◆ What you need to do:
Once the line containing "Click the cylindrical" has been printed, stop; print every line before it exactly, starting at the top of the material below.

◆ Exercise input:
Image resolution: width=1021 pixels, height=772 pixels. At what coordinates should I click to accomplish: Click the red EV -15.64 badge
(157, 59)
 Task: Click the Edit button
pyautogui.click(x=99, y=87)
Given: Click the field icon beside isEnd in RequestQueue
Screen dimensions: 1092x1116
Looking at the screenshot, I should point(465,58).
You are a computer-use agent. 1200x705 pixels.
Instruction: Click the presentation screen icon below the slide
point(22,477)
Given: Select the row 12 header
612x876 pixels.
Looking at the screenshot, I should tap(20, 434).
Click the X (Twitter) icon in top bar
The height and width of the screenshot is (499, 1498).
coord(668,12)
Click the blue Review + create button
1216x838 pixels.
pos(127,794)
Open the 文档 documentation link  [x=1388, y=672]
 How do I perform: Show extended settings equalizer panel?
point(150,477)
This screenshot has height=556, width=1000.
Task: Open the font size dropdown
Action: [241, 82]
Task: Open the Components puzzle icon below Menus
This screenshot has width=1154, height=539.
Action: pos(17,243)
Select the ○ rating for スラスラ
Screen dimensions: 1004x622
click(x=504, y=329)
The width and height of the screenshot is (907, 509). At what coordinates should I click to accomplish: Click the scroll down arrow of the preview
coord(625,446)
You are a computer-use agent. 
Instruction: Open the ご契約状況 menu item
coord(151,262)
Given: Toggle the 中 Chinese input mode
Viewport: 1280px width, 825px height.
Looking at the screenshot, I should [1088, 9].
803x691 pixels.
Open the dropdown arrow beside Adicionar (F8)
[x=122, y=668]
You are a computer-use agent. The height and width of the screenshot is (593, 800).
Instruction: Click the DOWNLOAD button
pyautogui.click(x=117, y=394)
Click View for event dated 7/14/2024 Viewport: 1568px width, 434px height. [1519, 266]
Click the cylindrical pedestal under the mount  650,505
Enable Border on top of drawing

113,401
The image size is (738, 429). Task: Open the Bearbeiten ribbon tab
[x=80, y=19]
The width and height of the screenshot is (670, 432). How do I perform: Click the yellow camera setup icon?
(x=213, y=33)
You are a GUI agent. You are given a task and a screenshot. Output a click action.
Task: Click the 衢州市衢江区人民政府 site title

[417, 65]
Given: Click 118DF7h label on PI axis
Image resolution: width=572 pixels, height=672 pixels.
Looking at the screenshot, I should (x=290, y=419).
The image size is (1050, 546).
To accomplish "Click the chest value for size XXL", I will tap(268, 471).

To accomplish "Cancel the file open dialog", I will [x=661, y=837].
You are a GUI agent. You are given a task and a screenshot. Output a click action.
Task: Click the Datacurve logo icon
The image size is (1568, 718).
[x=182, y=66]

◆ Solution to this exercise:
Image resolution: width=1021 pixels, height=772 pixels. At what coordinates should I click to accomplish: Click the red EV -15.64 badge
(157, 59)
 Task: Click the Edit button
pyautogui.click(x=99, y=87)
Given: Click the field icon beside isEnd in RequestQueue
Screen dimensions: 1092x1116
Looking at the screenshot, I should point(465,58).
You are a computer-use agent. 1200x705 pixels.
Instruction: Click the presentation screen icon below the slide
point(22,477)
Given: Select the row 12 header
612x876 pixels.
Looking at the screenshot, I should tap(20, 434).
Click the X (Twitter) icon in top bar
The height and width of the screenshot is (499, 1498).
coord(668,12)
Click the blue Review + create button
1216x838 pixels.
pos(127,794)
Open the 文档 documentation link  [x=1388, y=672]
 How do I perform: Show extended settings equalizer panel?
point(150,477)
This screenshot has height=556, width=1000.
Task: Open the font size dropdown
Action: [241, 82]
Task: Open the Components puzzle icon below Menus
This screenshot has width=1154, height=539.
Action: pos(17,243)
Select the ○ rating for スラスラ
Screen dimensions: 1004x622
click(x=504, y=329)
The width and height of the screenshot is (907, 509). At what coordinates should I click to accomplish: Click the scroll down arrow of the preview
coord(625,446)
You are a computer-use agent. 
Instruction: Open the ご契約状況 menu item
coord(151,262)
Given: Toggle the 中 Chinese input mode
Viewport: 1280px width, 825px height.
Looking at the screenshot, I should [1088, 9].
803x691 pixels.
Open the dropdown arrow beside Adicionar (F8)
[x=122, y=668]
You are a computer-use agent. The height and width of the screenshot is (593, 800).
Instruction: Click the DOWNLOAD button
pyautogui.click(x=117, y=394)
Click View for event dated 7/14/2024 Viewport: 1568px width, 434px height. [1519, 266]
Click the cylindrical pedestal under the mount  650,505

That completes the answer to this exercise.